Babamın dostlarındandı. Dimdik yürüdü. Hani Allah’tan başka kimsenin önünde eğilmemiş tipler vardır ya, öyle biriydi.
Ben çok küçüktüm, evimize misafir gelirdi.
“Oğul” diye seslenirdi hep. Bağdaş kurmaz, diz çöker öyle otururdu. Gaz lambası ışığında daha bir heybetli görünürdü gözüme. Hep bitip tükenmek bilmeyen harp hatıraları anlatırdı.
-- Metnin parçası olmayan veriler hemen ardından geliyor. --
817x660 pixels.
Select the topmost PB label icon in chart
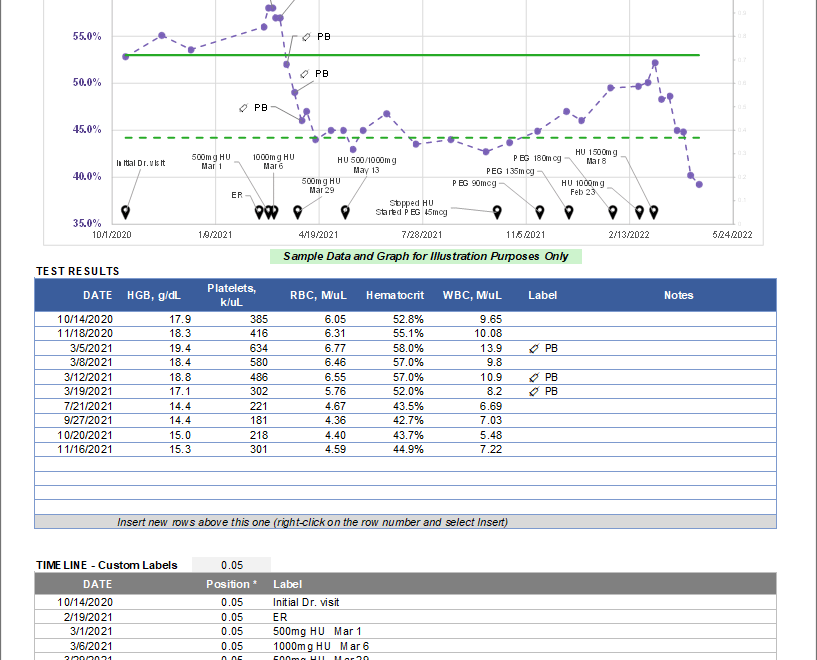[307, 36]
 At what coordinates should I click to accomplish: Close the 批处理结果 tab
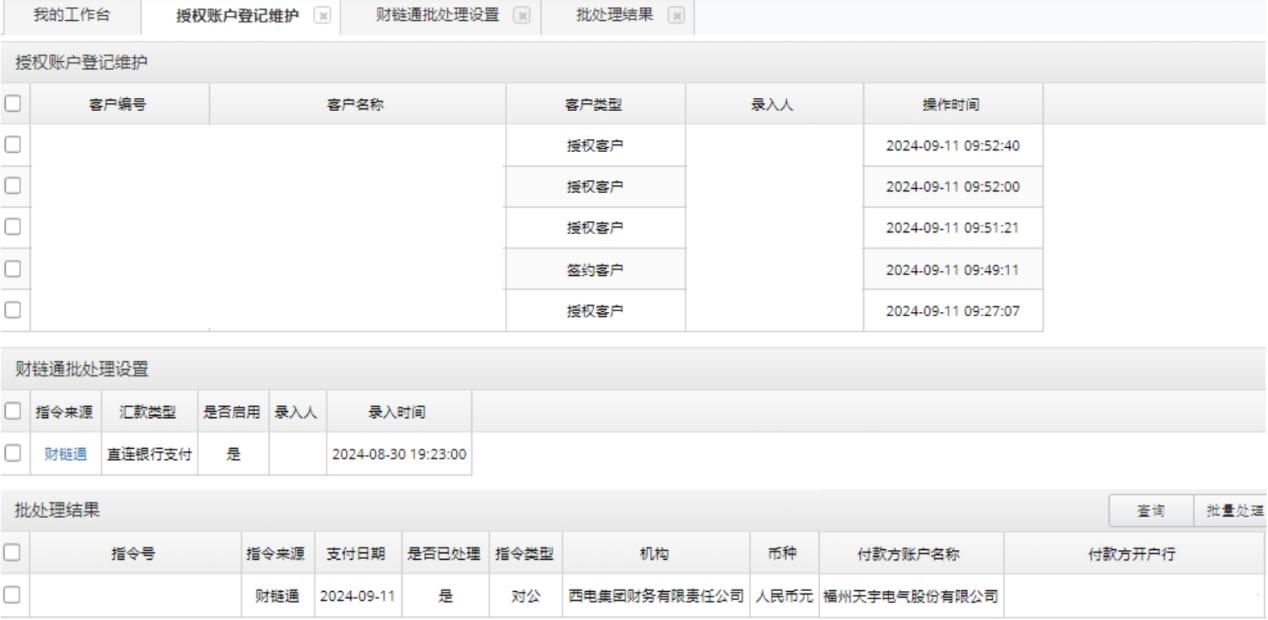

Çanakkale, Gazze, Kafkas cephelerini dolaşmış; Sakarya, Dumlupınar’da savaşmış. Ancak İzmir’in kurtuluşundan sonra köyüne dönebilmişti.
Anlattıklarında hep acı, kan, cefa vardı. Kolay mı kazanılmıştı bu vatan?
Ölüm neydi ki? Şerbet içmek kadar kolaydı.
“Biz kendi cenaze namazımızı kendimiz kıldık Çanakkale’de!” derdi sık sık.
Olur muydu?
Kirte muharebeleri sırasında bölükler arka siperlerde hücum sıralarını beklemektedirler.
Ön siperlerdekiler ileri fırlamış boğuşuyorlar.
Yüzbaşı hücum için emir bekliyor. Bütün asker süngü takmış siperden fırlamak için hazır.
Sinirler gergin!
Bütün dudaklar kıpır kıpır dualar okuyor, kelime-i şehadet getiriyor. Sûre uzuyor. Yüzbaşı erlere sesleniyor:
“Yavrularım! Aslanlarım! Biraz sonra Cenâbü Rabbü’l-Âlemîn’in huzuruna varacağız. Abdestsiz gitmeyelim.
Haydi, tüfeklerimizin kabzalarına ellerimizi sürüp, hep beraber teyemmüm edelim...”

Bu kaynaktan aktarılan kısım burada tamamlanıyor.